Skip to content

Core: Data Storage

You will need a robust location to store your input and output data. Genomics data files often equal or exceed 100GB per file. In addition to input sample files, genomics data processing typically relies on additional items like reference sequences or annotation databases that can be equally large.

The following are key criteria for storing data for genomics workflows

  • accessible to compute
  • secure
  • durable
  • capable of handling large files

Amazon S3 buckets meet all of the above conditions. S3 also makes it easy to collaboratively work on such large datasets because buckets and the data stored in them are globally available.

You can use an S3 bucket to store both your input data and workflow results.

Create an S3 Bucket

You can use an existing bucket for your workflows, or you can create a new one using the methods below.

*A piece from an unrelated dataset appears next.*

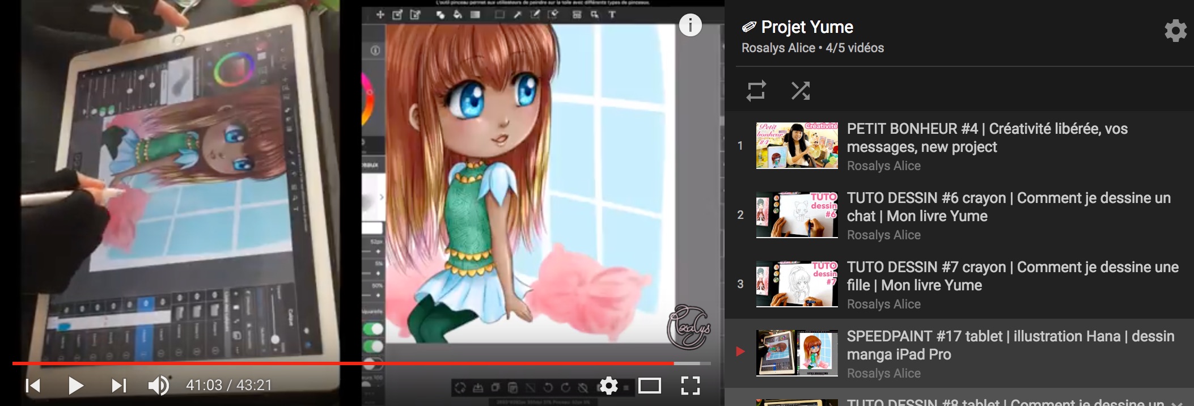Skip to the next video
Viewport: 1194px width, 406px height.
coord(118,386)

Automated via Cloudformation

Name Description Source Launch Stack
Amazon S3 Bucket Creates a secure Amazon S3 bucket to read from and write results to. cloud_download play_arrow

Info

The launch button has been disabled above since this template is part of a set of nested templates. It is not recommended to launch it independently of its intended parent stack.

Manually via the AWS Console

  • Go to the S3 Console
  • Click on the "Create Bucket" button

In the dialog that opens:

  • Provide a "Bucket Name". This needs to be globally unique.

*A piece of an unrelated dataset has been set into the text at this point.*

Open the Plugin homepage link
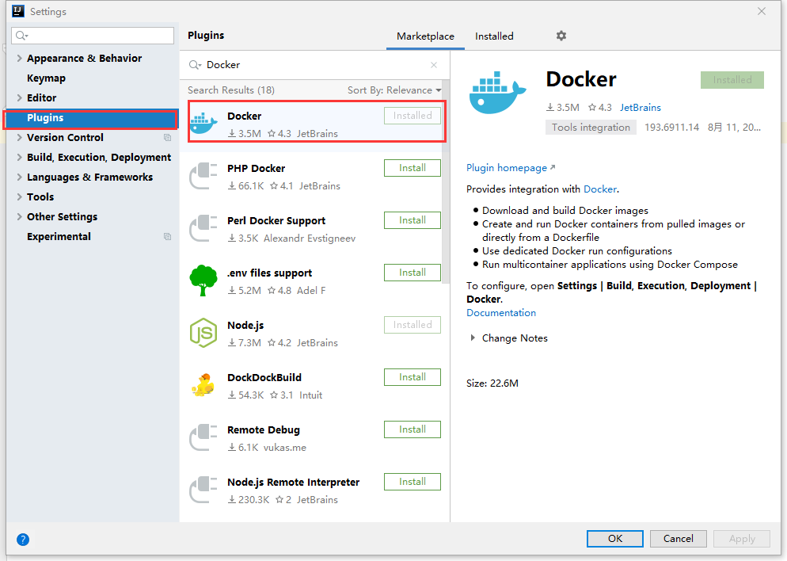787x561 pixels. (x=507, y=167)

  • Select the region for the bucket. Buckets are globally accessible, but the data resides on physical hardware within a specific region. It is best to choose a region that is closest to where you are and where you will launch compute resources to reduce network latency and avoid inter-region transfer costs.

The default options for bucket configuration are sufficient for the marjority of use cases.

  • Click the "Create" button to accept defaults and create the bucket.